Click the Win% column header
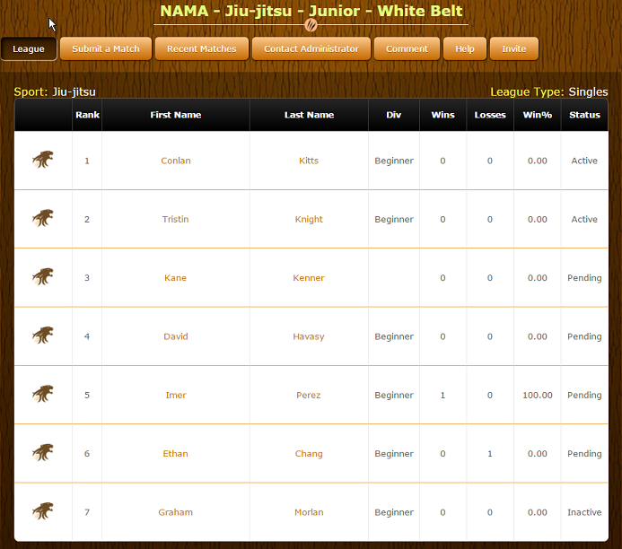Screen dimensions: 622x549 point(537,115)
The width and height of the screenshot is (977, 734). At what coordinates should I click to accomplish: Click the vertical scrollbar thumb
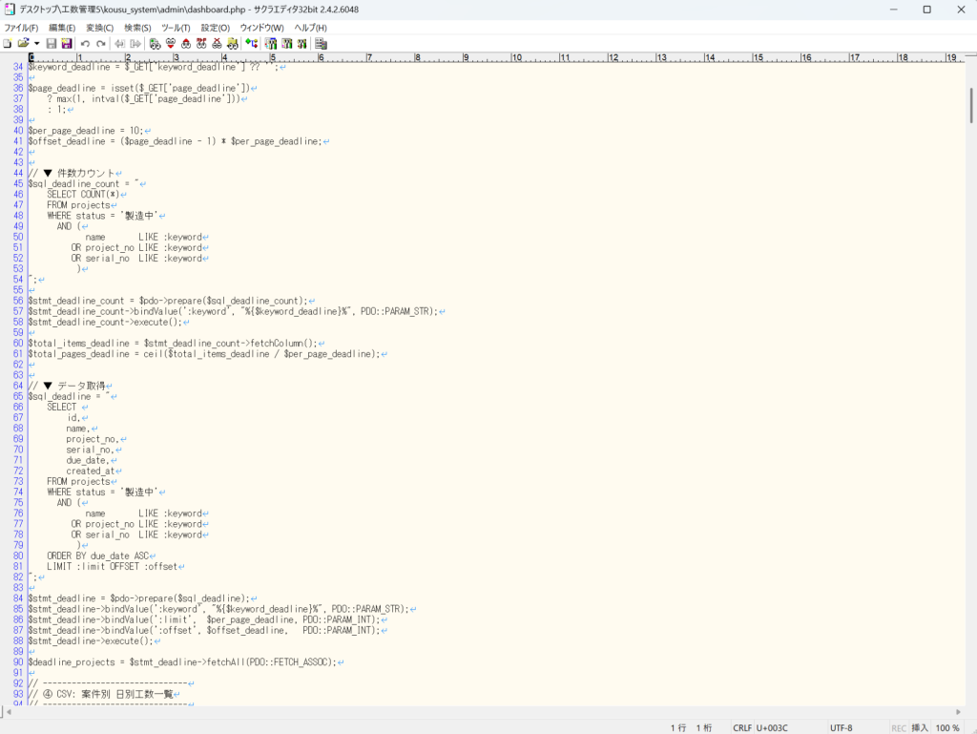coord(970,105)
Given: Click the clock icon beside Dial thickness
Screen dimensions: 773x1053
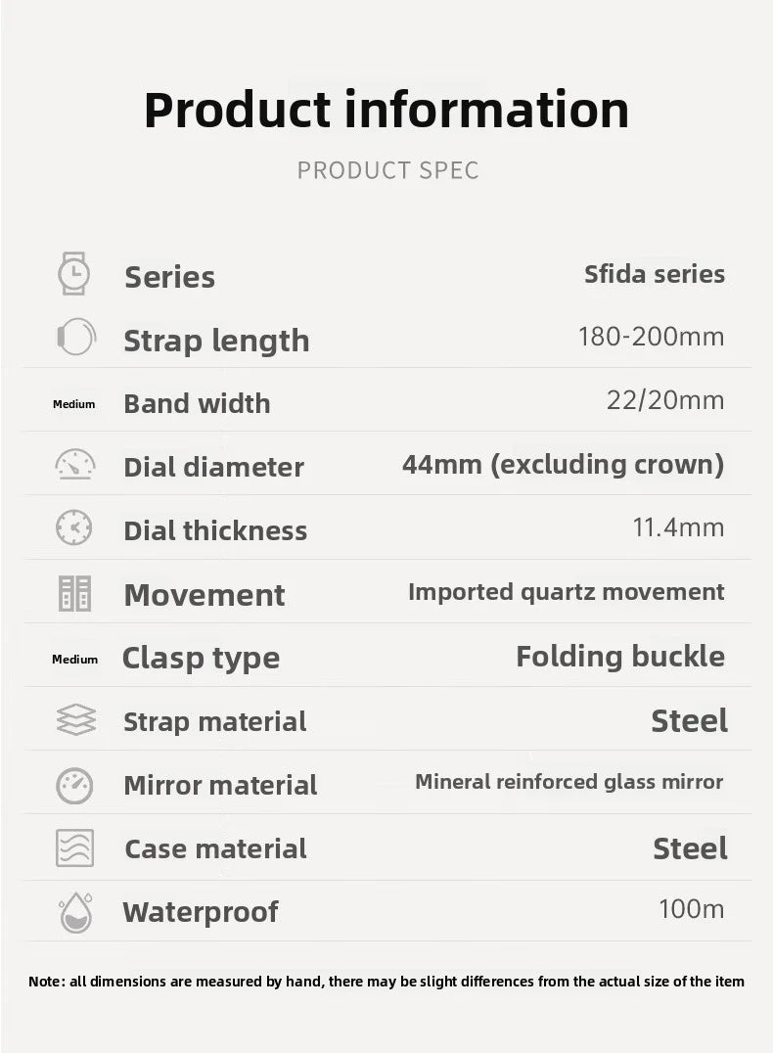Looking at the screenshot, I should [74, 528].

__________________________________________________

Stated goal: Quote the items starting at their first line and stopping after the line that contains "coord(970,105)". Leave the pictures out.

Solved problem:
Click the Win% column header
Screen dimensions: 622x549 point(537,115)
The width and height of the screenshot is (977, 734). At what coordinates should I click to accomplish: Click the vertical scrollbar thumb
coord(970,105)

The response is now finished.